The audience got most excited by some critical questioning about licence fees, with Ballmer admitting that the company does include “gotchas” in the small print, and dashing any hopes that the licences could be simplified. Other topics included the cloud, new user interfaces, and the advantages of Windows 7.
There are 8 million beta users of Windows 700.000 of whom are in the UK, Ballmer told the assembled audience. Those users are getting savings of up to £120 a year per desktop, Ballmer claimed.
“[Business advisors] Baker Tilly are saving £100 per PC in helpdesk calls,” with Windows 7, said Ballmer, adding that the government of the Isle of Man is saving £120 per desk through streamlining management. BT also has a “massive deployment” of Windows 7, he said.
Users at the event backed this up: Chris Page, technical development manager at Warwickshire County Council told eWEEK tha tthe authority has hundreds of people using Windows 7 on netbooks.
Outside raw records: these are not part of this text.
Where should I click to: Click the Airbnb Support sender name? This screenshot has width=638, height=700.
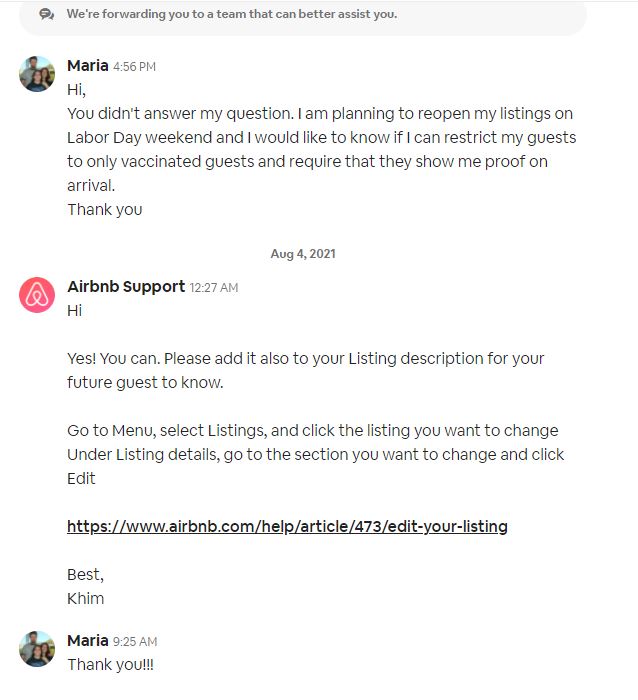(x=126, y=286)
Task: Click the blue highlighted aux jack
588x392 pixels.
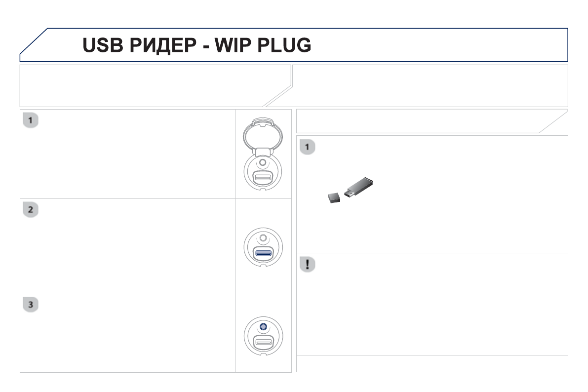Action: [263, 327]
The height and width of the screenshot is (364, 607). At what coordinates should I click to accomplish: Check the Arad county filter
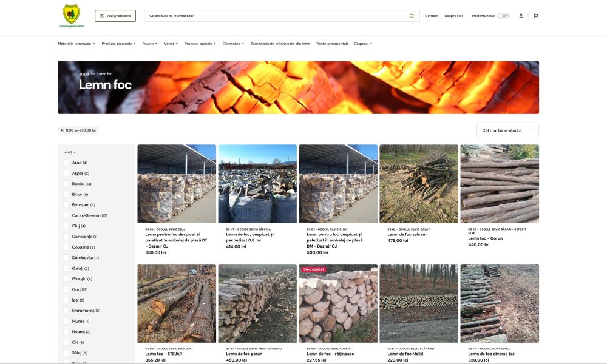click(x=67, y=163)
These are new users in schools, however, so he could not confirm the savings Ballmer claimed.
With Windows 7 about to launch, Windows Server 2008 R2 available, and the new cloud-friendly Office 2010 coming next year, Ballmer said he was having a “fun year,” and that “nothing is better than introducing new products”- though he admitted to the audience of users that his fun might “make their life more complicated”.
He repeated a message he gave in San Francisco last week, that the recession is driving a new efficiency in IT.
“This is a time of incredible innovation,” he said. “Despite the tough economy – or maybe because of the tough economy – for everyone in the IT industry, now is the time to put on our thinking caps and be more innovative.”
And he made an effort to convince people that Windows Vista was a success, saying that in the end, as many people moved from XP to Vista, as moved to XP from previous platforms – a “factoid” that could do with a lot of unpacking in our view.